The company said these and other moves will result in $1.5 billion in annual savings by 2018 and generate double-digit adjusted earnings per share growth through 2018. In a press release Robert Bradway, chairman and chief executive officer at Amgen, emphasized that the company has “four potential product launches” scheduled for 2015 and “a strong pipeline of innovative and biosimilar molecules,” telling investors that Amgen is “well positioned to deliver breakthrough medicines for patients and drive long-term growth.” Chances are that by the time those drugs become blockbusters, Third Point will have moved on to a number of other opportunistic targets.

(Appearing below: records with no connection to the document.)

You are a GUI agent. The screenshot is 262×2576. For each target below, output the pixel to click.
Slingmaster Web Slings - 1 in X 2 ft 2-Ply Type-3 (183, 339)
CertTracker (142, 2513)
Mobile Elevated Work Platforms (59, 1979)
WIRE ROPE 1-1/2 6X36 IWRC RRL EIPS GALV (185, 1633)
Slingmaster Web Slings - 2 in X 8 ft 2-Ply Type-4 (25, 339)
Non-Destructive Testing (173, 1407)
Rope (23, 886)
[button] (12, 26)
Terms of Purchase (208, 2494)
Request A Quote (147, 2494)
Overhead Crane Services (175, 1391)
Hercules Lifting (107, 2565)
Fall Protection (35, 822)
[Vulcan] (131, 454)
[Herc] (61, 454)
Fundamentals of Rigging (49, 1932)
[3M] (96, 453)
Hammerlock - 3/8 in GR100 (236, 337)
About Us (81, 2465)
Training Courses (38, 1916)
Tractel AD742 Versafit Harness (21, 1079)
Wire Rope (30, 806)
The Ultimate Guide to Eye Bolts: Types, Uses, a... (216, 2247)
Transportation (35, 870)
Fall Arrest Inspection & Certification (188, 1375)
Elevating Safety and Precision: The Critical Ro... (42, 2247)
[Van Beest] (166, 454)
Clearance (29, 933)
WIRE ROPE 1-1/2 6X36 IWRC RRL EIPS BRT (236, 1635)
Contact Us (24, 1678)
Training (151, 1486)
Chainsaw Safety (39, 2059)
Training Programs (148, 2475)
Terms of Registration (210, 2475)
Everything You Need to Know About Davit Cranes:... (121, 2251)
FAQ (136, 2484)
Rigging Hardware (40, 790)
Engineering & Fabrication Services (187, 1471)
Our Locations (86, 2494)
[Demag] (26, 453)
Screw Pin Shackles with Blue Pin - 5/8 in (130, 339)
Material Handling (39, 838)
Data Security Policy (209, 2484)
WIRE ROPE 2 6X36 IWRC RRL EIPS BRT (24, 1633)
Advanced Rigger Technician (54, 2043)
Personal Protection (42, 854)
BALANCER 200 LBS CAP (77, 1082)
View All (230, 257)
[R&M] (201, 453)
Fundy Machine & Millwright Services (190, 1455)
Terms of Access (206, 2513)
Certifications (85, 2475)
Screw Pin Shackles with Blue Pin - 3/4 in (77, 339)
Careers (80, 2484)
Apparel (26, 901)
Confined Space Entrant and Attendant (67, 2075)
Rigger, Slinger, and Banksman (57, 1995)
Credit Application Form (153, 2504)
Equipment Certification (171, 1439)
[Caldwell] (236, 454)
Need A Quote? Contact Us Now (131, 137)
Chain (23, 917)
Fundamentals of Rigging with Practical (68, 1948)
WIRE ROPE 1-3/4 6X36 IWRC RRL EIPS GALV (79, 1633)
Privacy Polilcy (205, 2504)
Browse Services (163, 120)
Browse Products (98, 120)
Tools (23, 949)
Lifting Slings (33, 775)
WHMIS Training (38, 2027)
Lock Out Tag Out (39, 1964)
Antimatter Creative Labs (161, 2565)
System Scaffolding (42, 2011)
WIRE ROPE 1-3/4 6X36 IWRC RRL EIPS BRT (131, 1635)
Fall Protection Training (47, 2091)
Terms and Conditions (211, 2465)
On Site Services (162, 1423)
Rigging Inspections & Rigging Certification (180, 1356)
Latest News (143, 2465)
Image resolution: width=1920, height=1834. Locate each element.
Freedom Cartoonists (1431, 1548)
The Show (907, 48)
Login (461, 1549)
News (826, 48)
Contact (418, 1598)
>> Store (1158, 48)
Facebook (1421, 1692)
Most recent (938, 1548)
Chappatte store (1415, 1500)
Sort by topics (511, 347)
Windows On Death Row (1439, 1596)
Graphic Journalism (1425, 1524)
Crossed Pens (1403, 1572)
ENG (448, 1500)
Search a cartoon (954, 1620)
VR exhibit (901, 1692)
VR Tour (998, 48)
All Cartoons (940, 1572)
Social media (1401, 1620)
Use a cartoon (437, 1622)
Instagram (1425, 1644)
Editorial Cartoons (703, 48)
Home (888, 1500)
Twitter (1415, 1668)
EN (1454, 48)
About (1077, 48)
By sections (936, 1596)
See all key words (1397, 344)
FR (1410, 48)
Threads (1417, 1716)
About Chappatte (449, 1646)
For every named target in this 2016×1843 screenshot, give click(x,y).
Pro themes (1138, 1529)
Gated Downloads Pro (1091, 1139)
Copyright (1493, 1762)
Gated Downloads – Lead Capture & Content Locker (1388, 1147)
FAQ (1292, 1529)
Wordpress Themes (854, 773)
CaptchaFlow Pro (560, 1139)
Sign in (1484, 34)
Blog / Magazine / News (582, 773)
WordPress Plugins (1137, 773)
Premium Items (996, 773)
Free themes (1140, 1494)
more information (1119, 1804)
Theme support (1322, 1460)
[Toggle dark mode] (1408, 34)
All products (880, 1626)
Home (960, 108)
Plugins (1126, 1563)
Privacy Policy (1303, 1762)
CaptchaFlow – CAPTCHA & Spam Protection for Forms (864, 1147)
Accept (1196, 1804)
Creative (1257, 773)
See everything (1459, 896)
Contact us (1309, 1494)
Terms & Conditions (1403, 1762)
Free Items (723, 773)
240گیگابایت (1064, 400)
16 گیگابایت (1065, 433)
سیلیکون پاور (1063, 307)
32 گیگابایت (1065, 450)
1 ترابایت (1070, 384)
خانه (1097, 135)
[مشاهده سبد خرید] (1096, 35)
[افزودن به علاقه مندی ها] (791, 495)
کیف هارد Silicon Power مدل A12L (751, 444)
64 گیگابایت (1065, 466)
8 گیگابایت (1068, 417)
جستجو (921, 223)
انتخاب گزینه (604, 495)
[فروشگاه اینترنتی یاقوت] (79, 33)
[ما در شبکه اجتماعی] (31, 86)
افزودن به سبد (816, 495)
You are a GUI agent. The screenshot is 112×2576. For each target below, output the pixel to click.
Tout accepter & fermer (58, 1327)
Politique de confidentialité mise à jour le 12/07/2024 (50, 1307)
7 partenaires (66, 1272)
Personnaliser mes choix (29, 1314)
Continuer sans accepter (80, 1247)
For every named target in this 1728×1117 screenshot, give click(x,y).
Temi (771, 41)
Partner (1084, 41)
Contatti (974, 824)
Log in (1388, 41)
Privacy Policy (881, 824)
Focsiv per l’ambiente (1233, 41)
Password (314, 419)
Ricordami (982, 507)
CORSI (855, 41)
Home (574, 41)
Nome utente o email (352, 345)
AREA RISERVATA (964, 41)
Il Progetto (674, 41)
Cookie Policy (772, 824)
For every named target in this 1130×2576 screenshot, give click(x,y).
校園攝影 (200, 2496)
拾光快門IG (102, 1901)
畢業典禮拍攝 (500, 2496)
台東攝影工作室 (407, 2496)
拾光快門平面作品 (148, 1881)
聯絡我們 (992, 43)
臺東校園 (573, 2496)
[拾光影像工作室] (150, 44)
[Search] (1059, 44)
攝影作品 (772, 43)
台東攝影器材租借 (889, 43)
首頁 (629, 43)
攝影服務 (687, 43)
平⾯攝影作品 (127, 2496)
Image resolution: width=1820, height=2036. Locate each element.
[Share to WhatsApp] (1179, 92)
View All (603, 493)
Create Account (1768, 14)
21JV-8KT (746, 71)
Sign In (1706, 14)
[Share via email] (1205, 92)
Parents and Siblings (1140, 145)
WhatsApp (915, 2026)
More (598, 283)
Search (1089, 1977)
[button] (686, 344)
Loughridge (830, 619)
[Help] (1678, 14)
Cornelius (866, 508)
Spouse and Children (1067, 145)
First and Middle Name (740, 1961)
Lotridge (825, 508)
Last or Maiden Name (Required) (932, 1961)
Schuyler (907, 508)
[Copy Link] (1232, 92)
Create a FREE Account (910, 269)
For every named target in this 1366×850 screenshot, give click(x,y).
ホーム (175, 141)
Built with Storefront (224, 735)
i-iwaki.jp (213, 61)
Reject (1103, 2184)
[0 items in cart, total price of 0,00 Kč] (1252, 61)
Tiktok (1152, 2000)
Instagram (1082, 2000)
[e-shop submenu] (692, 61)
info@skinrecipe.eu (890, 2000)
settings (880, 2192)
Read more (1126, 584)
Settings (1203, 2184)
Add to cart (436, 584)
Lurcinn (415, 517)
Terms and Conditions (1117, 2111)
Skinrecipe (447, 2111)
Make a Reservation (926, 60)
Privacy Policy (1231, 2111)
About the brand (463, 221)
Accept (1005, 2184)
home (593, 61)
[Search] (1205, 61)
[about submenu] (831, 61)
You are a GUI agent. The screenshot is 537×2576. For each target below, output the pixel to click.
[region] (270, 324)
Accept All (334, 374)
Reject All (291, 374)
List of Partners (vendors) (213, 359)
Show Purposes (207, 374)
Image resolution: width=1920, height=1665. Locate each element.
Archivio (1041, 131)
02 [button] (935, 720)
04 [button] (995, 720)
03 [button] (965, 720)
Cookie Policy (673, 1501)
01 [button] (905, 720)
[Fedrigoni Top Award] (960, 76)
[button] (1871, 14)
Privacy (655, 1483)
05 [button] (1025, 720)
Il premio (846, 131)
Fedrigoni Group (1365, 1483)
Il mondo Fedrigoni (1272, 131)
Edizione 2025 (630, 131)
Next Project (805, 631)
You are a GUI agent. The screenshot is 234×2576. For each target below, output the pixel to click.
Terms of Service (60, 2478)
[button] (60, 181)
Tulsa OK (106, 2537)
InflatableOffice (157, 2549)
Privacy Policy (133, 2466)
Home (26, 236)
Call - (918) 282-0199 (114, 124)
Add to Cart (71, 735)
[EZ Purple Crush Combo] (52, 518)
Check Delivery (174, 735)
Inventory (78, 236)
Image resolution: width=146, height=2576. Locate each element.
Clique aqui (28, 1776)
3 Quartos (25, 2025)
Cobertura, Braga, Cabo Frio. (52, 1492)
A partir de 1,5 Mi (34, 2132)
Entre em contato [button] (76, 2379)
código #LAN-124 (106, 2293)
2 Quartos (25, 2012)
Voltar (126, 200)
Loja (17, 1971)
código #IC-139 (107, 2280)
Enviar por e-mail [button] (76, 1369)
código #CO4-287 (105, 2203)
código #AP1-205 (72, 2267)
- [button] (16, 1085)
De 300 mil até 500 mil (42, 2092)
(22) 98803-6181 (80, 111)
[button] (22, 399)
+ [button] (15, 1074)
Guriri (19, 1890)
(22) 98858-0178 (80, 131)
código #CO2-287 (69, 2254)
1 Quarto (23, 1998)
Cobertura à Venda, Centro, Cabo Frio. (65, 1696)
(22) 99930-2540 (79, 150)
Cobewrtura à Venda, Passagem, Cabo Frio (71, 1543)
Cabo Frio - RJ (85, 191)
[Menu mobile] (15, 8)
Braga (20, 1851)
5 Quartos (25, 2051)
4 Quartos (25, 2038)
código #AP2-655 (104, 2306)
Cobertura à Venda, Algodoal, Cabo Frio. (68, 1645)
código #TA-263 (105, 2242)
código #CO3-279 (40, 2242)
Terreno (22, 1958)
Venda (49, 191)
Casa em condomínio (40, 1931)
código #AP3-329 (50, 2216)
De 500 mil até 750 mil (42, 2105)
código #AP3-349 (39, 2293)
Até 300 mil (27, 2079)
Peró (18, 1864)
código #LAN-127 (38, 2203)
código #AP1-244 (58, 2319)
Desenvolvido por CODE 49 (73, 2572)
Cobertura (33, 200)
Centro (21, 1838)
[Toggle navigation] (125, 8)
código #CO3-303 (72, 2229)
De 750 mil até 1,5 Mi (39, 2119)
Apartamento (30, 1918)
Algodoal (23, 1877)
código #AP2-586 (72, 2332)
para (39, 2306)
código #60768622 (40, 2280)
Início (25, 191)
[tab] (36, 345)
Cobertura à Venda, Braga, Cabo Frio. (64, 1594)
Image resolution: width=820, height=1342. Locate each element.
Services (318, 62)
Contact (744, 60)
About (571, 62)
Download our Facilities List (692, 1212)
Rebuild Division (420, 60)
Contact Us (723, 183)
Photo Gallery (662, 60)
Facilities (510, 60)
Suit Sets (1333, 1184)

New York-based Starboard Value is turning up the heat on RealD Inc., which recently turned down the activist hedge fund firm’s offer to acquire the maker of projection technology for 3-D films. In a letter to Michael Lewis, chairman and chief executive officer of RLD and the company’s board of directors, Starboard said it was disappointed that the company refused to meet with representatives of the hedge fund. Peter Feld, managing member of Starboard, also said in the letter that many shareholders agree that the company should explore “strategic alternatives,” including selling the company.
“The consistent message from shareholders is that maintaining the status quo at RealD is not acceptable,” Feld states. “Not a single shareholder we have heard from is in favor of you simply ignoring our proposal and going back to business as usual.” Earlier this month Starboard offered to acquire the Beverly Hills, California-based company for $12 a share in cash, which was a 29 percent premium over the stock’s closing price the previous trading day.
Swedish quantitative hedge fund firm Archipel Asset Management is shutting down after its largest investor, Stockholm-based Brummer & Partners, said it is pulling its investment, according to Bloomberg. Brummer accounted for about 85 percent of Archipel’s $740 million assets under management, according to the report. Archipel lost 1.3 percent in the first nine months of this year at the same time many firms employing similar strategies are enjoying their best years since 2008. Last year it lost 3 percent. “The quantitative models serving as the foundation of the fund’s asset management activities have experienced difficulties generating returns,” said Stefan Nydahl, Archipel’s partner and chief investment officer, according to the report.
Stifel Nicolaus trimmed its price target on hedge fund favorite Facebook from $99 to $94, noting that while the social media giant reported solid third quarter results, it “guided for a significant increase in investments for 2015.” However, the investment bank stressed that it thinks “the long-term fundamental story remains intact.” UBS cut its price target from $95 to $92.
Credit Suisse raised its price target on hedge fund favorite Allison Transmission to $37 from $35 after the company reported earnings that beat estimates and raised its guidance. Activist hedge fund ValueAct Capital is the largest shareholder, with more than 4 percent of the shares. However, at this point it is not an activist position. At the end of the second quarter, D.E. Shaw & Co. was the second largest shareholder, while Maverick Capital was the fourth largest investor in the maker of automatic transmissions for medium- and heavy-duty commercial vehicles.